The Reality Check: Strong AI Versus Narrow AI¶

The distinction between Strong AI and Narrow AI is the single largest source of confusion in the field. The industry is drowning in hype about "AGI"—a term that appears in press releases, investor decks, and Twitter threads with religious frequency. Clear thinking about this distinction determines whether you make sound decisions or let narratives serving someone else's interests take over.

Strong AI (Artificial General Intelligence)¶

AGI refers to hypothetical systems possessing human-level intelligence across all cognitive domains. Such a system would learn any intellectual task a human can perform. It would transfer that learning fluidly between arbitrary domains—from chess to poetry to medical diagnosis to mechanical engineering. It would reason with common sense. And it would do all of this without task-specific retraining.

Status as of January 2026: AGI doesn't exist. The number of verified, deployed AGI systems in operation is zero.

Timeline estimates for achieving AGI range from five years to fifty years to never, depending on whom you ask. Companies have strong incentives to label their products as "AGI" because the term attracts attention and investment. In late 2025, several AI companies publicly claimed to have achieved "AGI-capable" status—a pattern that MIT Technology Review, in October 2025, described as "the most consequential conspiracy theory of our time." Without precise definitions and agreed-upon benchmarks, these claims are mostly rhetorical.

The ARC-AGI Benchmark Reality Check: François Chollet, an AI researcher at Google known for creating the deep learning library Keras, designed the ARC-AGI benchmark to test abstract reasoning—visual puzzles that are easy for humans but difficult for AI. The tasks look simple: colored grids with patterns that must be extended or transformed according to rules implied by examples.

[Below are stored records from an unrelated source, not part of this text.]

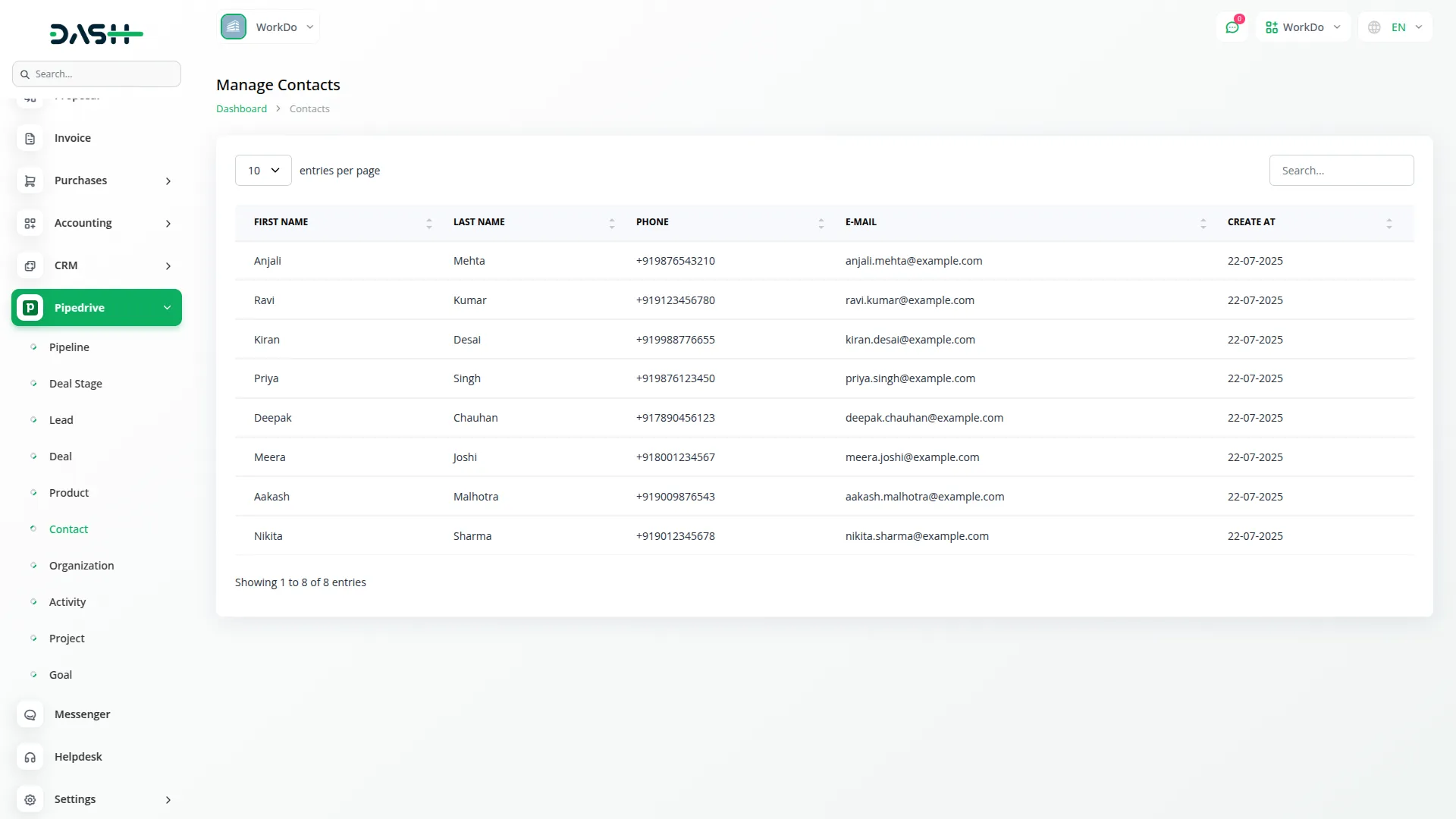The height and width of the screenshot is (819, 1456).
Task: Select the CRM sidebar icon
Action: [x=30, y=265]
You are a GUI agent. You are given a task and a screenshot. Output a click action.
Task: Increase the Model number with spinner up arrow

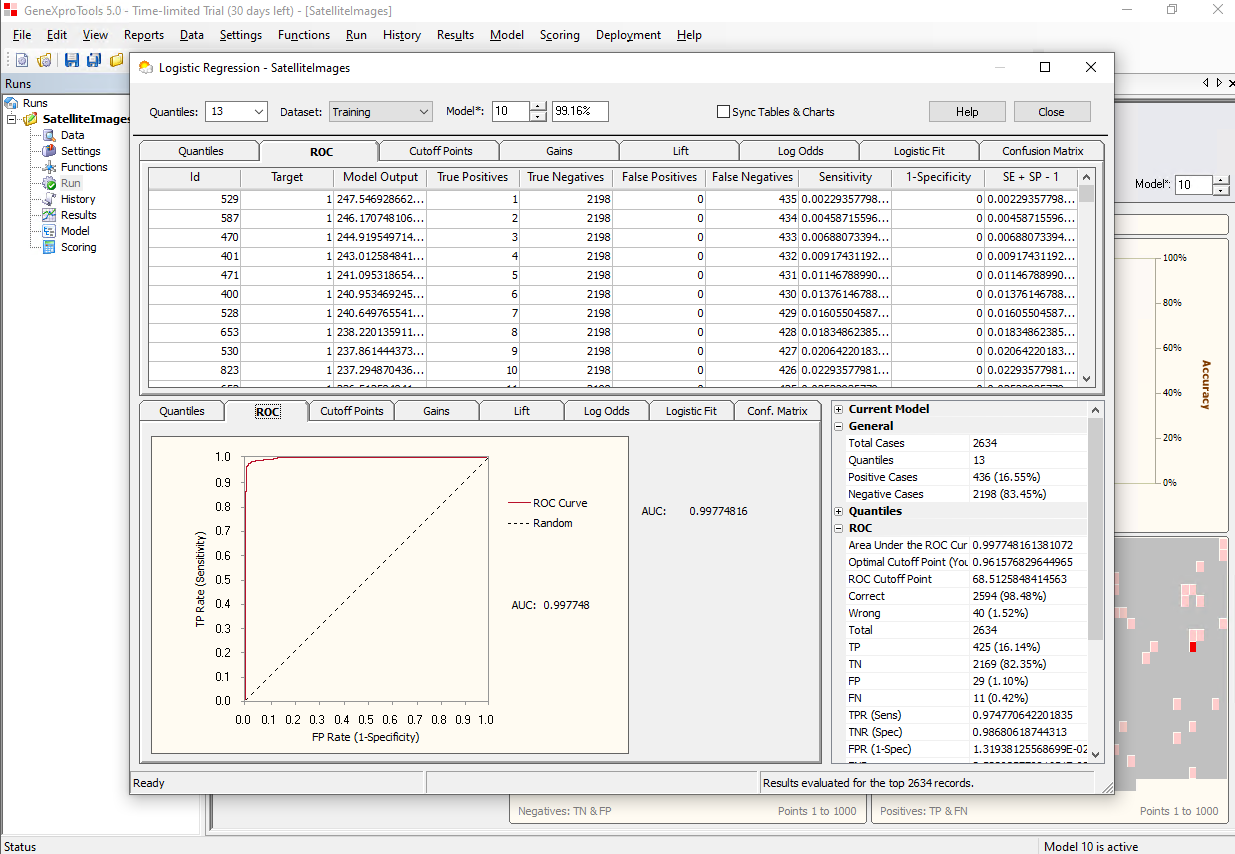[538, 107]
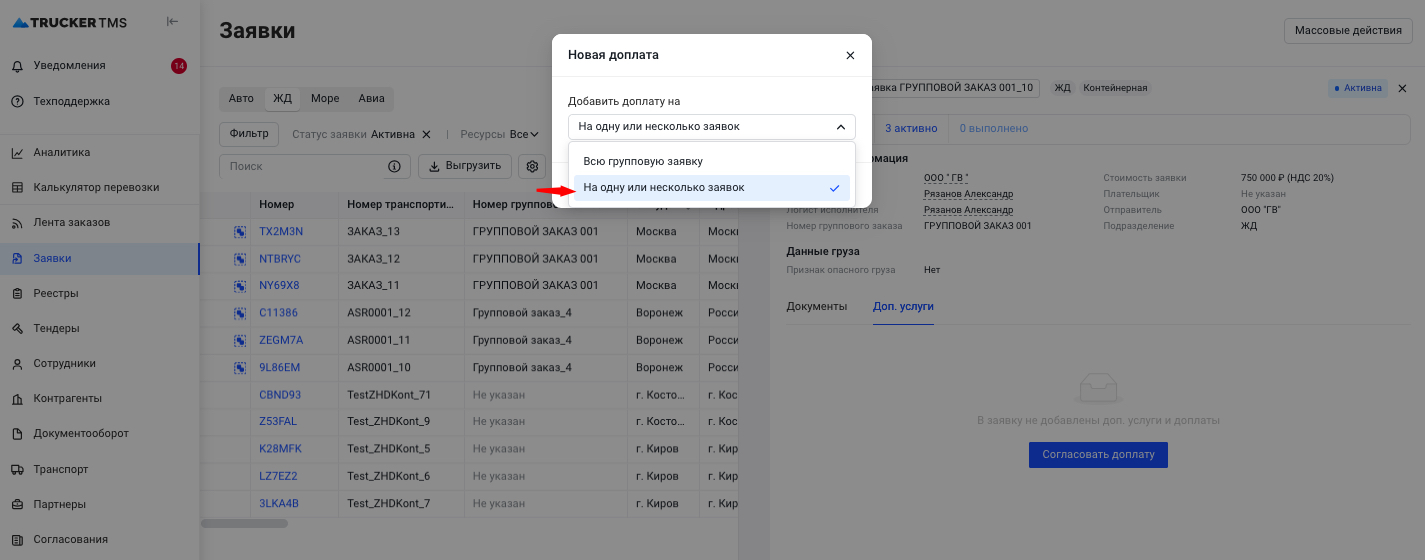Close the order details panel

pyautogui.click(x=1402, y=88)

A child can often solve them in seconds. Until recently, the best AI systems struggled.

The ARC-AGI Benchmark

Two versions now exist: ARC-AGI-1, the original benchmark, and ARC-AGI-2, launched March 24, 2025, designed specifically to challenge frontier reasoning systems after models began saturating ARC-AGI-1.

ARC-AGI-1 Progress: GPT-5.2 has achieved 90.5% accuracy on the original ARC-AGI-1 benchmark—the first model to cross the 90% threshold and a milestone that seemed years away in early 2025. This represents genuine capability advancement on tasks that pure LLMs couldn't solve at all in 2023.

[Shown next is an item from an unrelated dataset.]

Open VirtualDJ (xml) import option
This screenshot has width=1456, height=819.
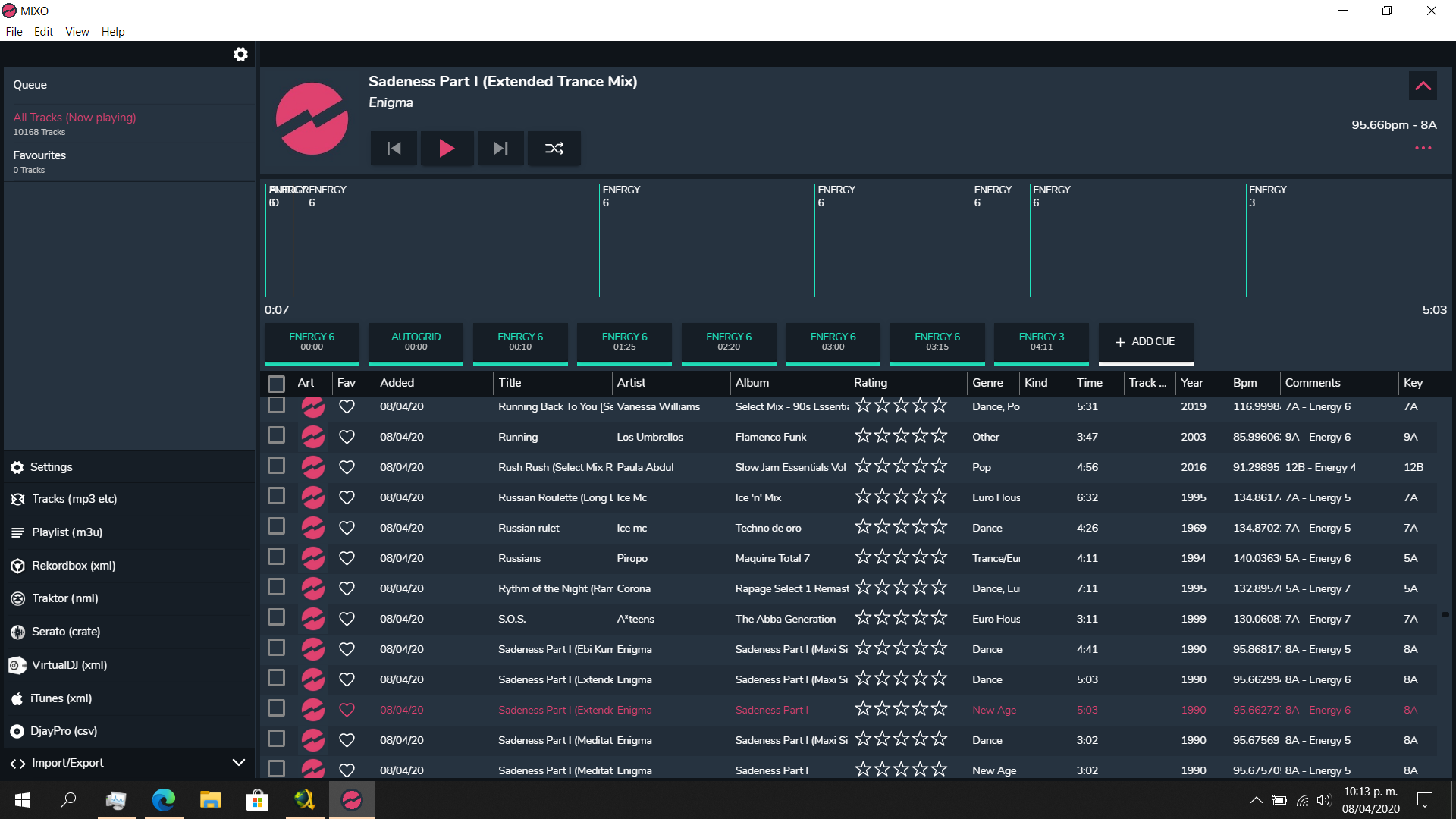[69, 665]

ARC-AGI-2 Status (the harder benchmark): As of January 2026, frontier AI models have made material progress on ARC-AGI-2: GPT-5.2 Pro (High) leads among base models at 54.2% ($15.72/task), with GPT-5.2 Thinking achieving 52.9%. The most significant breakthrough came from Poetiq's refinement approach: their GPT-5.2X-High configuration achieved 75% at under $8/task (announced January 14, 2026)—exceeding the average human performance of 60%. Gemini 3 Pro achieves 31% baseline ($0.81/task), but Poetiq's refinement solution on Gemini 3 Pro reaches 54.0% at ~$31/task, demonstrating that "model refinement loops" can significantly boost performance without new model architectures. The ARC Prize team has characterized 2025 as the "Year of the Refinement Loop," noting that progress is increasingly being driven by systems that verify and refine outputs at the application layer rather than raw model training.

For reference, calibrated human panel performance on ARC-AGI-2 approaches 85-100% depending on the evaluation set, while crowdsourced MTurk-style participants average 60-77%. The wide range reflects how task motivation and domain expertise affect human performance—a reminder that "human-level" is itself a distribution, not a fixed point. The Poetiq result suggests that with the right inference-time techniques, AI can now exceed average human performance on this benchmark—though the gap to expert-level human performance persists on tasks requiring genuine novel abstract reasoning.

Looking Ahead: ARC-AGI-3 is in developer preview (released mid-2025) with full launch planned for 2026. Unlike previous versions, ARC-AGI-3 is the first interactive reasoning benchmark—testing AI systems on game-like environments that require real-time adaptation rather than static puzzle-solving. Early results suggest current models score literally 0% on these interactive tasks, indicating that despite progress on ARC-AGI-2, substantial capability gaps remain for truly adaptive reasoning.

A Note on Benchmark Integrity: As model performance on ARC-AGI-2 has improved, concerns about benchmark contamination have emerged. Some researchers worry that as benchmarks become widely known, models may be inadvertently or deliberately trained on test data, inflating scores without genuine capability improvement. The ARC Prize Foundation addresses this by maintaining semi-private evaluation sets distinct from public training data, but the tension between benchmark visibility and evaluation integrity remains an ongoing challenge in the field. This is one reason why ARC-AGI-3's interactive format—which requires real-time novel problem-solving rather than pattern-matching on known task formats—represents an important evolution in AGI measurement.

Narrow AI (Weak AI)¶

Narrow AI refers to systems specialized for specific tasks. These systems can vastly exceed human performance within their domain—chess, protein folding, medical X-ray classification, fraud detection, code generation, demand forecasting—but they can't generalize beyond their training distribution without retraining. Move them into a new task or context, and they degrade or fail.

Status as of January 2026: This is what exists and can be deployed. This is what really matters.

The terminology can deceive. "Narrow" doesn't mean "limited value." Almost all of the economic impact of AI today comes from highly specialized systems. A fraud detector that's narrow but accurate can save a bank billions—flagging suspicious transactions before they clear, around the clock, never taking a break. A demand forecaster that's narrow but reliable can reshape an entire supply chain—adjusting inventory levels before shortages materialize. A portfolio of well-chosen narrow agents can transform an organization. Breadth isn't a prerequisite for impact. Specialization is where the current leverage lies.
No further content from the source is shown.